◆ **Passage given**:
-- Begin --

Back in the summer, I spotted a possible loop in the Aire valley, using the Leeds-Liverpool canal to head west from near Keighley and a stretch of the River Aire to return. There is a long lock-free pound on the canal, that stretches westward beyond Skipton, which promised a pleasant, portage-free paddle out to Kildwick, where I planned to portage down the hill to the river and head downstream to a get-out at East Riddlesden Hall and a short pull back up the hill to the start on the canal at Low Banks.
The Leeds Liverpool is a beautiful canal, traversing the Pennines. It contours high on the side of the Aire valley, and while that means no locks for miles, the Nicholson waterways guide does make mention of the numerous swing bridges that slow passage for narrowboats. Shouldn’t be a problem for a canoe though, I thought.
Just over the bridge at Low Banks is a handy pub with a carpark, so it was only a short carry to get the boat on the water. It was a calm, warm day, a bit overcast, but without a significant wind. Tailwinds are great for speeding your progress, but somehow a headwind on the outward leg often becomes a headwind when homeward bound too!
Pleasant canal-side housing ran for a short distance along the cut as I set out, but it wasn’t long before the rural nature of the canal asserted itself. Before that though came the first of the swing bridges – not too bad, a bit of a duck and glide, and I was through. A second followed soon after, again easily passed.
Trees overhung the water as I headed westward passed Low Wood Nature Reserve. There were one or two hired narrowboats on the water, returning to the marina at Silsden, but the towpath was busier than the water, with a handful of joggers and dogwalkers passing by.
A clump of ferns caught my eye. I have always loved the fractal geometry of fern fronds, and I enjoyed their reflections as they dipped into the water.
Rhododendrons and elderflower scattered amongst the trees were in full flower, adding a splash of colour to the uniform green of mid-summer woods.

-- End --

◆ **Data extract**:
-- Begin --

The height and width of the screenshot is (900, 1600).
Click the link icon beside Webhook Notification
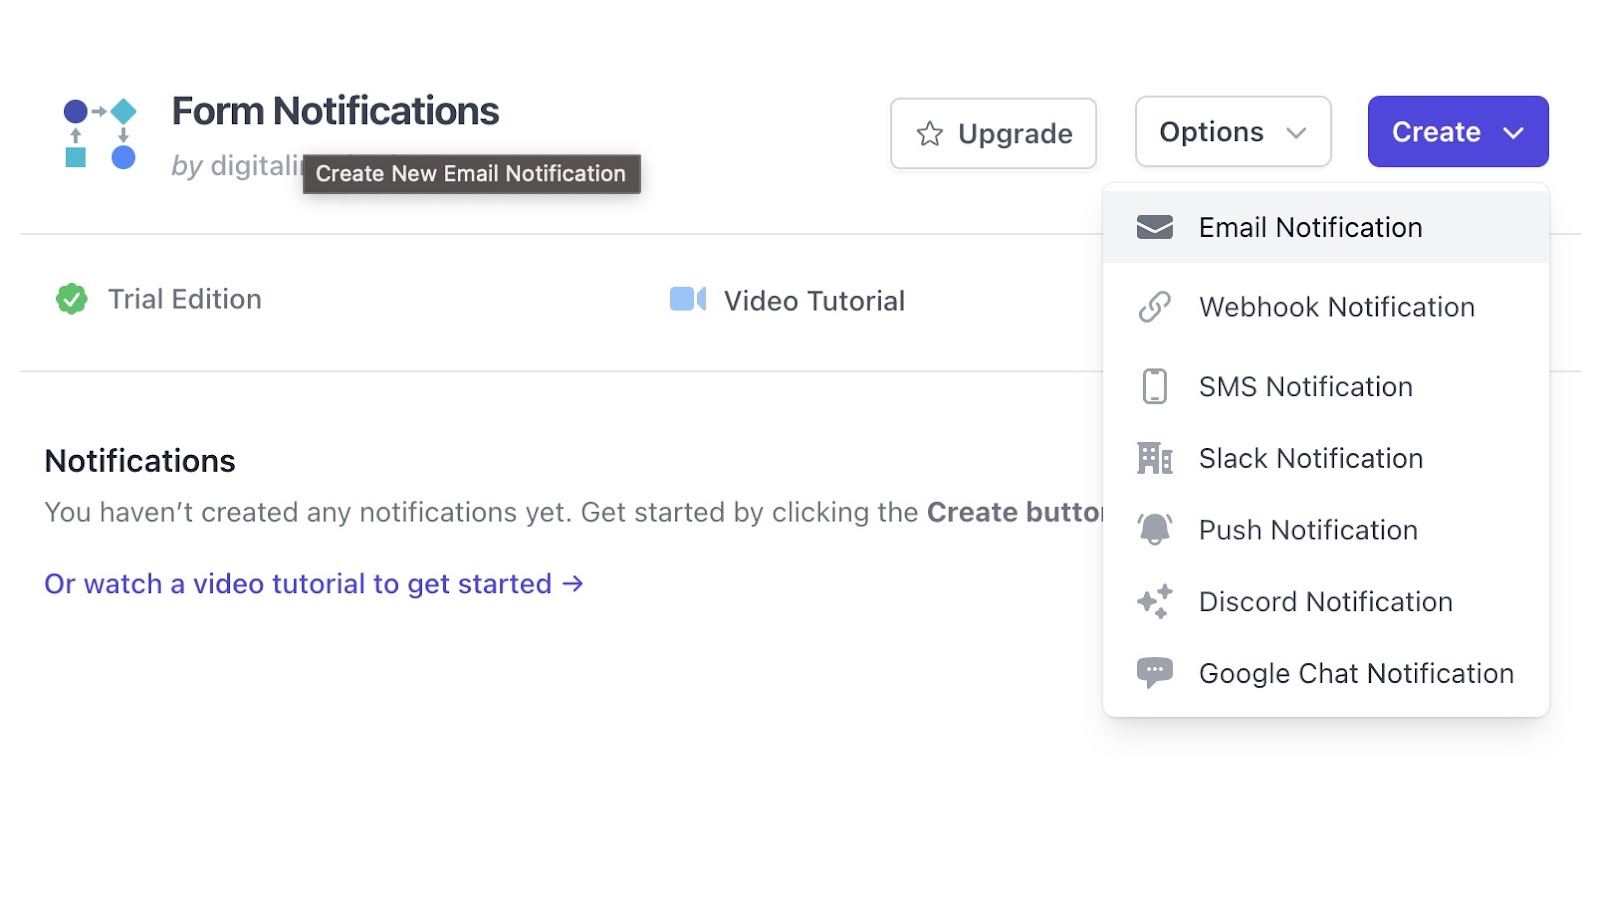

-- End --

◆ **Short problem**:
Rewrite the canoe trip account, starting at the words "Back in the" and ending after "though, I thought.", with "barges" in place of "narrowboats".

◆ **Finished task**:
Back in the summer, I spotted a possible loop in the Aire valley, using the Leeds-Liverpool canal to head west from near Keighley and a stretch of the River Aire to return. There is a long lock-free pound on the canal, that stretches westward beyond Skipton, which promised a pleasant, portage-free paddle out to Kildwick, where I planned to portage down the hill to the river and head downstream to a get-out at East Riddlesden Hall and a short pull back up the hill to the start on the canal at Low Banks.
The Leeds Liverpool is a beautiful canal, traversing the Pennines. It contours high on the side of the Aire valley, and while that means no locks for miles, the Nicholson waterways guide does make mention of the numerous swing bridges that slow passage for barges. Shouldn’t be a problem for a canoe though, I thought.